Stated goal -> Update the data below by replacing every instance of "click action" with "tap action", leaving everything else unchanged. Leave the pictures out of your version.
····················
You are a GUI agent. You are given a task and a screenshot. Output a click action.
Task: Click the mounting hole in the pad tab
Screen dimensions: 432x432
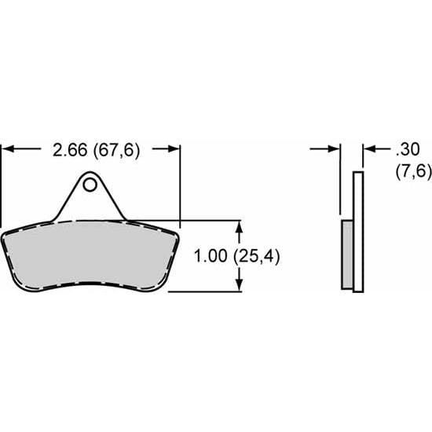[x=91, y=185]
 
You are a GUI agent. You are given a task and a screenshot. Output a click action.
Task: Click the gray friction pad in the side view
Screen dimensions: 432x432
····················
Complete output ->
You are a GUI agent. You are given a task and a screenshot. Output a tap action.
Task: Click the mounting hole in the pad tab
Screen dimensions: 432x432
[x=91, y=185]
 
You are a GUI agent. You are given a task and a screenshot. Output a tap action.
Task: Click the gray friction pad in the side view
Screen dimensions: 432x432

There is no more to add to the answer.